Palm stearin is used to substitute shortening in different
ratios to observe the effects on the physicochemical
properties of cake. Formulations A, B, C, D, and E each
has palm stearin substitution of 0%, 25%, 50%, 75%,
and 100% respectively. All formulations were analyzed
for its specific gravity, fat content, moisture content, color
analysis, texture analysis and sensory analysis.
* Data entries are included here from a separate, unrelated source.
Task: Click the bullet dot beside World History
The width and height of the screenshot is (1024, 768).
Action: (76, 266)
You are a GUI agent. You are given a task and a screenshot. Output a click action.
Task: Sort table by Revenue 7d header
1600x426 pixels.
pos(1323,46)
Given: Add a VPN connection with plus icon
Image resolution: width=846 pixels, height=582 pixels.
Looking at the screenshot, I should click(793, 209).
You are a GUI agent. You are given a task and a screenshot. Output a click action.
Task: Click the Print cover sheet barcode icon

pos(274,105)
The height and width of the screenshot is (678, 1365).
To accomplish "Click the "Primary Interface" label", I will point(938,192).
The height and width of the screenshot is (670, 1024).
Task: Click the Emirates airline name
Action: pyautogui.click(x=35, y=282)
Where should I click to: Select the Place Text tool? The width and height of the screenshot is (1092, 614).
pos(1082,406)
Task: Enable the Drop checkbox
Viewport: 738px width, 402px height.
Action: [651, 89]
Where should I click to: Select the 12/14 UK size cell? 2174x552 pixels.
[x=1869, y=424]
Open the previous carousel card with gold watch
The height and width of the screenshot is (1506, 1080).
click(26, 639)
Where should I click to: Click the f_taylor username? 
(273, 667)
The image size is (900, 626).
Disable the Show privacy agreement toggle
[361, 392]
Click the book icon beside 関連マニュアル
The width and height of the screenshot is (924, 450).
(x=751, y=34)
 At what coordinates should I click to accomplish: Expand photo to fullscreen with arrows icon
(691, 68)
At 25%
level of substitution (formula B), moisture content (0.44
±0.00 %), fat content (27.75 ± 0.42%), hardness (1469.4
± 432.1 N), and overall liking in sensory analysis (5.5 ±
1.10) are found to be similar with formula A; formula B
for color analysis 80.84 ± 0.20 (L*),2.79 ± 0.40 (a*),
and 30.30 ± 0.64 (b*) and specific gravity (0.84 ± 0.12)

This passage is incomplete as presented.